## TASK DIRECTIONS
Rewrite the material starting with the line containing "Task: Open the" and going on through the line containing "will click(725, 474).", replacing "Funnel chart" with "Pie chart" and leaving everything else unchanged.

## AVAILABLE RECORDS
______

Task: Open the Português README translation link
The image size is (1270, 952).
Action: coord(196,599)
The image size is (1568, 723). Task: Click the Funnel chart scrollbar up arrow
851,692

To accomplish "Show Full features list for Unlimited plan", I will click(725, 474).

______

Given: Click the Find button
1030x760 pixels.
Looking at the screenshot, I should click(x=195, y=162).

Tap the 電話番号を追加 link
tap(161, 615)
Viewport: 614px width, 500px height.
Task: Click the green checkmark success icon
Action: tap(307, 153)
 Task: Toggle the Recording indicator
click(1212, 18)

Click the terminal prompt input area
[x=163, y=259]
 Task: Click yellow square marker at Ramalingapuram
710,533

______

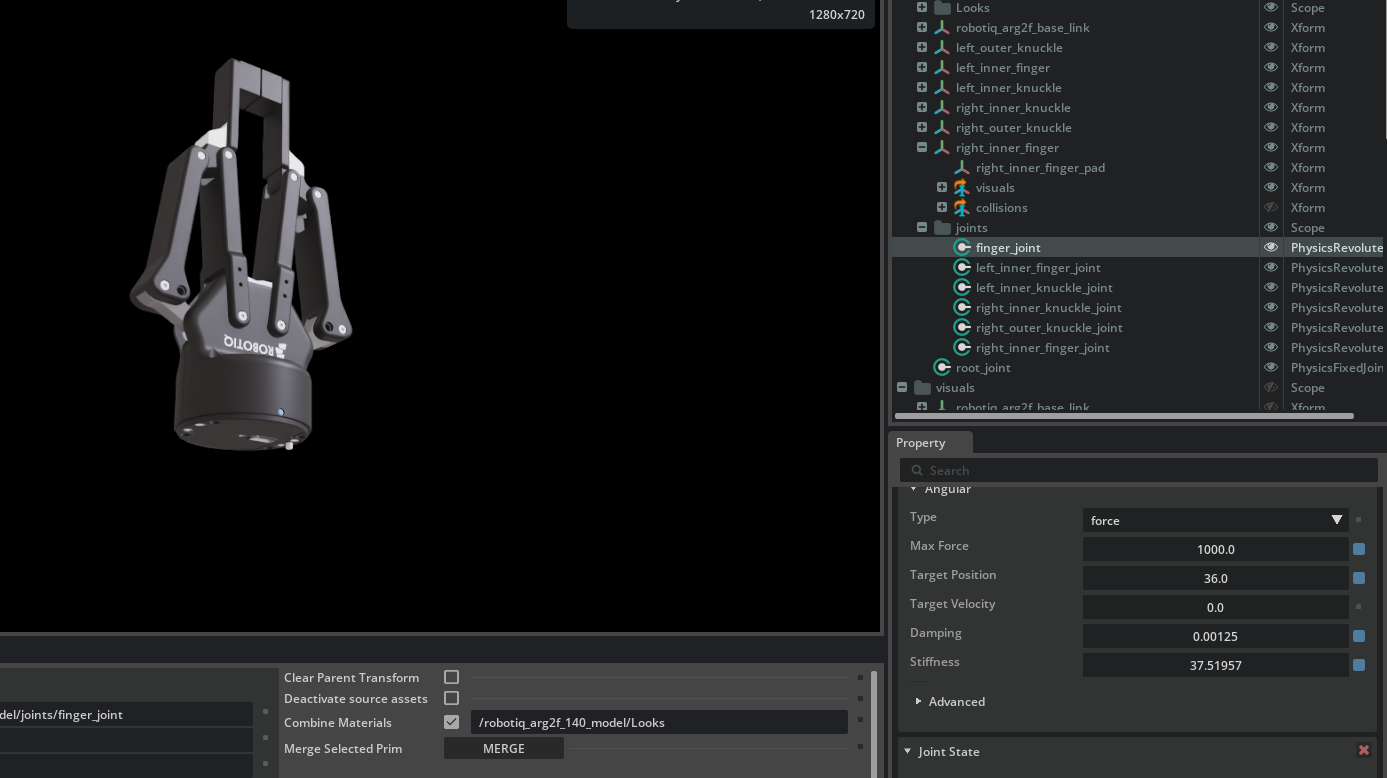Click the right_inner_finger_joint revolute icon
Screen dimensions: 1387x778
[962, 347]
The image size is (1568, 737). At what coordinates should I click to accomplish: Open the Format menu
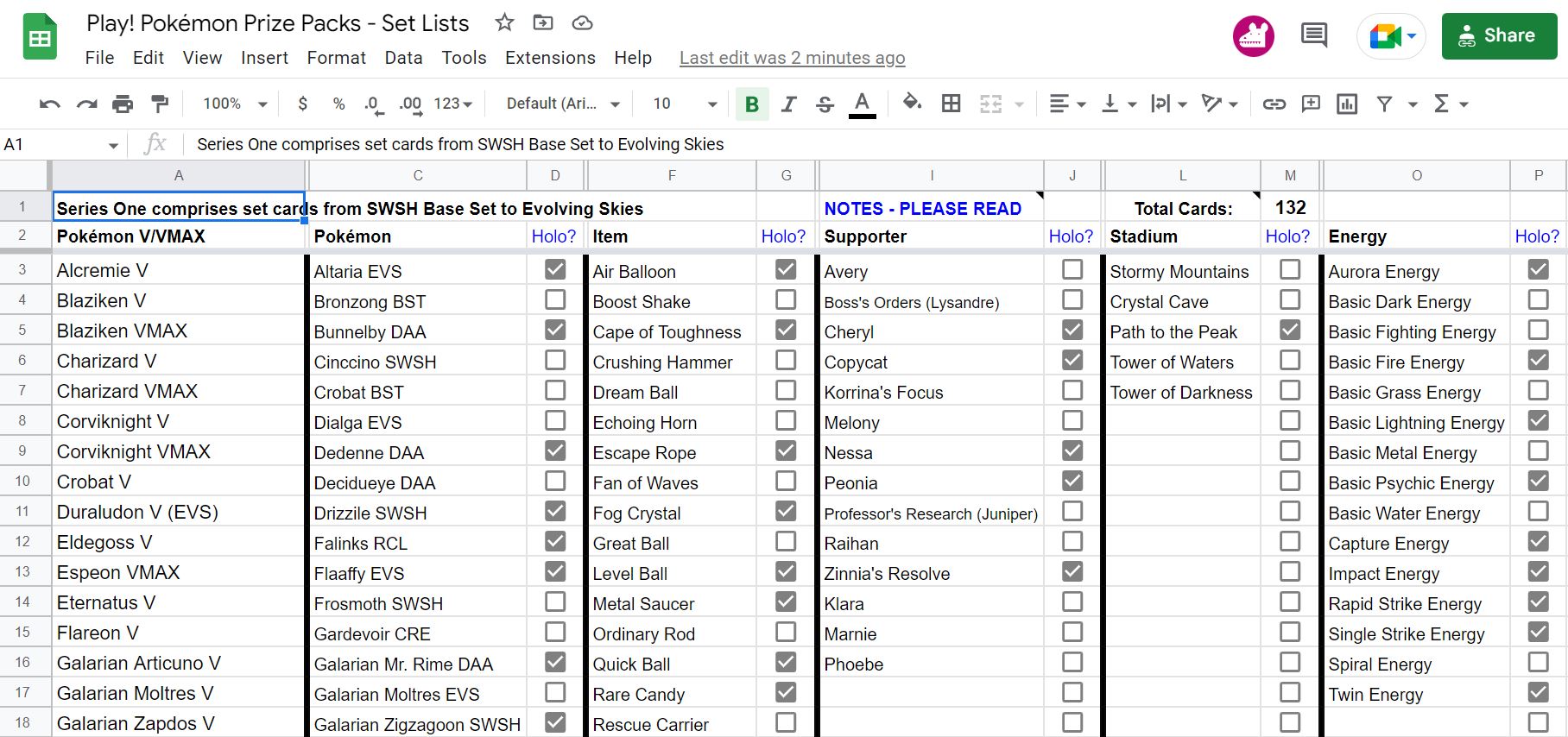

______

## FINAL RESULT
Task: Open the Português README translation link
The image size is (1270, 952).
Action: coord(196,599)
The image size is (1568, 723). Task: Click the Pie chart scrollbar up arrow
851,692

To accomplish "Show Full features list for Unlimited plan", I will click(725, 474).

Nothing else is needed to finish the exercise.